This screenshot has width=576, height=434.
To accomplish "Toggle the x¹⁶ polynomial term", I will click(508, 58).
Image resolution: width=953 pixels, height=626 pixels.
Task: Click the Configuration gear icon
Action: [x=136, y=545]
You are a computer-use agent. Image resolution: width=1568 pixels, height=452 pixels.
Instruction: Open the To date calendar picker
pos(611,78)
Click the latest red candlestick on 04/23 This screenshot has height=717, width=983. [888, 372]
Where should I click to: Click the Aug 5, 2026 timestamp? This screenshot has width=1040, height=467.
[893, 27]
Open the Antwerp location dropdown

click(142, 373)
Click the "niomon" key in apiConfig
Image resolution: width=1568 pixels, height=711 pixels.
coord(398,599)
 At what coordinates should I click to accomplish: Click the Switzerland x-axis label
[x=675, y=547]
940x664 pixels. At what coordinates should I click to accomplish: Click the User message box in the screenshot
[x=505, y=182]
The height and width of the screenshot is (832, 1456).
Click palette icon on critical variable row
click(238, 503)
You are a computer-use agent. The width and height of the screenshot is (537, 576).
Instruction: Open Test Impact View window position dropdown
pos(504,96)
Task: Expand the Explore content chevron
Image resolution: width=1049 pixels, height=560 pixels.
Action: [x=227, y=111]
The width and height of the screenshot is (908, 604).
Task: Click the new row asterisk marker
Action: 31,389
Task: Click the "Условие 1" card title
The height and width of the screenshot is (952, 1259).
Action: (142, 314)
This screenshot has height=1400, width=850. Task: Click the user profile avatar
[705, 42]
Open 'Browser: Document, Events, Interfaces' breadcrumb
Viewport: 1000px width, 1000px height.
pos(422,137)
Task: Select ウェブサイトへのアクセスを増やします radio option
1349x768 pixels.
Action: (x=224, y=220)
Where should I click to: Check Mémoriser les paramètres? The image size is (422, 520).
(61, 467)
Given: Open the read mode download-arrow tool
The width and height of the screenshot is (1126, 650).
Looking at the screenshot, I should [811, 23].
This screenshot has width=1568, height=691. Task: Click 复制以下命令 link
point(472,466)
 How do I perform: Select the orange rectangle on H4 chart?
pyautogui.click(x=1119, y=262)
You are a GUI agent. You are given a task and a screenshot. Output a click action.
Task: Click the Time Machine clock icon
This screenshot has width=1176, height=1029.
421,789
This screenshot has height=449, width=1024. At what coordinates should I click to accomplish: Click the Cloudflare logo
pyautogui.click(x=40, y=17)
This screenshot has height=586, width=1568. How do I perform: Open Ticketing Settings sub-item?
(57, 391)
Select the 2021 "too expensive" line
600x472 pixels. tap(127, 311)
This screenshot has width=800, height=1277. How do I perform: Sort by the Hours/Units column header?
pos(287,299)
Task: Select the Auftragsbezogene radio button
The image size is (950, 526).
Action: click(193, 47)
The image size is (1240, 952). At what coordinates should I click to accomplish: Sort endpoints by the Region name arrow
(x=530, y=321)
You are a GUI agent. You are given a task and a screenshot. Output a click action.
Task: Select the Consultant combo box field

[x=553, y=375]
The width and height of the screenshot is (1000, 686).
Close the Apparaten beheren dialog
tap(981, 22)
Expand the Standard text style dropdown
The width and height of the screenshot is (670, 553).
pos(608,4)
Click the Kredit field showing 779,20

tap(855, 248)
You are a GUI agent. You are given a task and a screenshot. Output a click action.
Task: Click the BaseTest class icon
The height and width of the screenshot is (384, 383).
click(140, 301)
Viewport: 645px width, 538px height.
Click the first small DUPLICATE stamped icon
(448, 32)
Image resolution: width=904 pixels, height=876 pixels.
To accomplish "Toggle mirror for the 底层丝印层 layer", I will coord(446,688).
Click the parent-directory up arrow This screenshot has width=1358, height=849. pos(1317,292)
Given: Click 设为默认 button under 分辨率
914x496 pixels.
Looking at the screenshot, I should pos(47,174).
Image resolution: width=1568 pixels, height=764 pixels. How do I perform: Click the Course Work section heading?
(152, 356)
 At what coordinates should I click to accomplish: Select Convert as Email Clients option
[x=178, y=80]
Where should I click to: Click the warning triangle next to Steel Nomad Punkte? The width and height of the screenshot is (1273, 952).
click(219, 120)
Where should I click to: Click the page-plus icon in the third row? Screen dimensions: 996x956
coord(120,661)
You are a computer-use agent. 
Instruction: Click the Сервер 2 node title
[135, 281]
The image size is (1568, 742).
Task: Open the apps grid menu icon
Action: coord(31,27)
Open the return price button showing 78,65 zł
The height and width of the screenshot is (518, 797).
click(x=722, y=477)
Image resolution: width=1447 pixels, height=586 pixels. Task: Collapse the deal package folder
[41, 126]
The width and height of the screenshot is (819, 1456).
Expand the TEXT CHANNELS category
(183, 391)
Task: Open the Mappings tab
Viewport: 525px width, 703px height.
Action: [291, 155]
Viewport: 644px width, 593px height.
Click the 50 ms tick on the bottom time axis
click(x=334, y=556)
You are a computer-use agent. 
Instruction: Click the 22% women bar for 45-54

━━━━━━━━━━

** Requirements **
Lay out the lines above as a JSON list of strings, one string per line, leaving out any blank lines.

** Worked solution **
[
  "This screenshot has width=576, height=434.",
  "To accomplish \"Toggle the x¹⁶ polynomial term\", I will click(508, 58).",
  "Image resolution: width=953 pixels, height=626 pixels.",
  "Task: Click the Configuration gear icon",
  "Action: [x=136, y=545]",
  "You are a computer-use agent. Image resolution: width=1568 pixels, height=452 pixels.",
  "Instruction: Open the To date calendar picker",
  "pos(611,78)",
  "Click the latest red candlestick on 04/23 This screenshot has height=717, width=983. [888, 372]",
  "Where should I click to: Click the Aug 5, 2026 timestamp? This screenshot has width=1040, height=467.",
  "[893, 27]",
  "Open the Antwerp location dropdown",
  "click(142, 373)",
  "Click the \"niomon\" key in apiConfig",
  "Image resolution: width=1568 pixels, height=711 pixels.",
  "coord(398,599)",
  " At what coordinates should I click to accomplish: Click the Switzerland x-axis label",
  "[x=675, y=547]",
  "940x664 pixels. At what coordinates should I click to accomplish: Click the User message box in the screenshot",
  "[x=505, y=182]",
  "The height and width of the screenshot is (832, 1456).",
  "Click palette icon on critical variable row",
  "click(238, 503)",
  "You are a computer-use agent. The width and height of the screenshot is (537, 576).",
  "Instruction: Open Test Impact View window position dropdown",
  "pos(504,96)",
  "Task: Expand the Explore content chevron",
  "Image resolution: width=1049 pixels, height=560 pixels.",
  "Action: [x=227, y=111]",
  "The width and height of the screenshot is (908, 604).",
  "Task: Click the new row asterisk marker",
  "Action: 31,389",
  "Task: Click the \"Условие 1\" card title",
  "The height and width of the screenshot is (952, 1259).",
  "Action: (142, 314)",
  "This screenshot has height=1400, width=850. Task: Click the user profile avatar",
  "[705, 42]",
  "Open 'Browser: Document, Events, Interfaces' breadcrumb",
  "Viewport: 1000px width, 1000px height.",
  "pos(422,137)",
  "Task: Select ウェブサイトへのアクセスを増やします radio option",
  "1349x768 pixels.",
  "Action: (x=224, y=220)",
  "Where should I click to: Check Mémoriser les paramètres? The image size is (422, 520).",
  "(61, 467)",
  "Given: Open the read mode download-arrow tool",
  "The width and height of the screenshot is (1126, 650).",
  "Looking at the screenshot, I should [811, 23].",
  "This screenshot has width=1568, height=691. Task: Click 复制以下命令 link",
  "point(472,466)",
  " How do I perform: Select the orange rectangle on H4 chart?",
  "pyautogui.click(x=1119, y=262)",
  "You are a GUI agent. You are given a task and a screenshot. Output a click action.",
  "Task: Click the Time Machine clock icon",
  "This screenshot has width=1176, height=1029.",
  "421,789",
  "This screenshot has height=449, width=1024. At what coordinates should I click to accomplish: Click the Cloudflare logo",
  "pyautogui.click(x=40, y=17)",
  "This screenshot has height=586, width=1568. How do I perform: Open Ticketing Settings sub-item?",
  "(57, 391)",
  "Select the 2021 \"too expensive\" line",
  "600x472 pixels. tap(127, 311)",
  "This screenshot has width=800, height=1277. How do I perform: Sort by the Hours/Units column header?",
  "pos(287,299)",
  "Task: Select the Auftragsbezogene radio button",
  "The image size is (950, 526).",
  "Action: click(193, 47)",
  "The image size is (1240, 952). At what coordinates should I click to accomplish: Sort endpoints by the Region name arrow",
  "(x=530, y=321)",
  "You are a GUI agent. You are given a task and a screenshot. Output a click action.",
  "Task: Select the Consultant combo box field",
  "[x=553, y=375]",
  "The width and height of the screenshot is (1000, 686).",
  "Close the Apparaten beheren dialog",
  "tap(981, 22)",
  "Expand the Standard text style dropdown",
  "The width and height of the screenshot is (670, 553).",
  "pos(608,4)",
  "Click the Kredit field showing 779,20",
  "tap(855, 248)",
  "You are a GUI agent. You are given a task and a screenshot. Output a click action.",
  "Task: Click the BaseTest class icon",
  "The height and width of the screenshot is (384, 383).",
  "click(140, 301)",
  "Viewport: 645px width, 538px height.",
  "Click the first small DUPLICATE stamped icon",
  "(448, 32)",
  "Image resolution: width=904 pixels, height=876 pixels.",
  "To accomplish \"Toggle mirror for the 底层丝印层 layer\", I will coord(446,688).",
  "Click the parent-directory up arrow This screenshot has width=1358, height=849. pos(1317,292)",
  "Given: Click 设为默认 button under 分辨率",
  "914x496 pixels.",
  "Looking at the screenshot, I should pos(47,174).",
  "Image resolution: width=1568 pixels, height=764 pixels. How do I perform: Click the Course Work section heading?",
  "(152, 356)",
  " At what coordinates should I click to accomplish: Select Convert as Email Clients option",
  "[x=178, y=80]",
  "Where should I click to: Click the warning triangle next to Steel Nomad Punkte? The width and height of the screenshot is (1273, 952).",
  "click(219, 120)",
  "Where should I click to: Click the page-plus icon in the third row? Screen dimensions: 996x956",
  "coord(120,661)",
  "You are a computer-use agent. ",
  "Instruction: Click the Сервер 2 node title",
  "[135, 281]",
  "The image size is (1568, 742).",
  "Task: Open the apps grid menu icon",
  "Action: coord(31,27)",
  "Open the return price button showing 78,65 zł",
  "The height and width of the screenshot is (518, 797).",
  "click(x=722, y=477)",
  "Image resolution: width=1447 pixels, height=586 pixels. Task: Collapse the deal package folder",
  "[41, 126]",
  "The width and height of the screenshot is (819, 1456).",
  "Expand the TEXT CHANNELS category",
  "(183, 391)",
  "Task: Open the Mappings tab",
  "Viewport: 525px width, 703px height.",
  "Action: [291, 155]",
  "Viewport: 644px width, 593px height.",
  "Click the 50 ms tick on the bottom time axis",
  "click(x=334, y=556)",
  "You are a computer-use agent. ",
  "Instruction: Click the 22% women bar for 45-54"
]